Due to the above-mentioned features, bone possesses remarkable mechanical properties, perfectly adapted to load-bearing functions. In this sense, scaffolds for bone tissue engineering were often designed to match its mechanical properties, aiming at providing an early mobilization of the injured site and tissue mechanical compatibility. An alternative approach involves the use of an instructive material with lower mechanical properties that is able to provide a proper micro-environment to encapsulated cells, thereby mimicking the regulatory characteristics of natural ECM. If successful, the newly formed bone would then comply with the mechanical requirements.
Hydrogels are attractive materials for tissue engineering because they can homogeneously encapsulate high number of cells, while allowing rapid diffusion of nutrients and metabolites. Hydrogels are capable of retaining large amounts of water, providing a unique 3D environment of great biocompatibility.

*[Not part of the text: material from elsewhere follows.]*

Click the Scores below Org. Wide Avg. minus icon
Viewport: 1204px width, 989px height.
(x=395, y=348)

They can simultaneously serve as scaffolds that provide control drug and protein delivery to tissues and cultures, and serve as adhesives or barriers between tissue and material surfaces. Moreover, they can be designed to be injectable offering several clinical and economical advantages for reconstruction of osseous defects as compared to solid, prefabricated implants. Using flowable materials, complete filling of the defect site can be established by means of minimally invasive techniques, thus avoiding gaps which can lead to fibrous encapsulation or scar formation.
The main aim of this project was to create multifunctional hydrogels designed to be use as injectable systems for minimally invasive surgical procedures in the treatment of bone diseases. Bisphosphonates are a group of well-established drugs widely used for the treatment of bone diseases, including hypercalcemia and osteoporosis. These drugs exhibit a strong affinity to calcium cations as present in bone mineral hydroxyapatite. We hypothesized that covalent attachment of bisphosphonate groups to synthetic, hydrophilic polymers allows for cross-linking of bisphosphonate-grafted hydrogels by means of multivalent cations.

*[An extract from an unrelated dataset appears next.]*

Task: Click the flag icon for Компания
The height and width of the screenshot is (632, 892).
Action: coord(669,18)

Multi-armed poly(ethyleneglycol) branched molecules with end tethered functional groups were used as a route for immobilization. The 8-armed PEG end-functionalized with bisphosphonate formed self-healing physicaly crosslinked gels in situ when equilibrated with buffer containing Ca2+. Gel elasticity increased with polymer content and calcium concentration, while calcium-mediated crosslinking was shown to be superior over cross-linking mediated by other divalent cations (Zn+2 ; Co+2 ; Ni+2; Sr+2 ;Mn+2; Cu+2; Mg+2).
Moreover, we found that the bisphosphonate after covalently immobilized lost its abilitity to inhibit osteoclastic activity, and did not possess measurable cytotoxicity towards these cells. This is a promising result, since bisphosphonate can be used to create materials without the neither the risk of leaking with consequent local overdose, nor unbalancing uncontrollably bone turnover.
Formed hydrogels are initially moldable and molecularly dynamic, but after incubation in buffer, the hydrogel suffers a hardening process, largely increasing its mechanical strength at the expenses of losing the self-healing properties. We hypothesize that alendronate functionalized multi-arm PEGs can be tuned to match the time dependent mechanical properties of the bone healing process.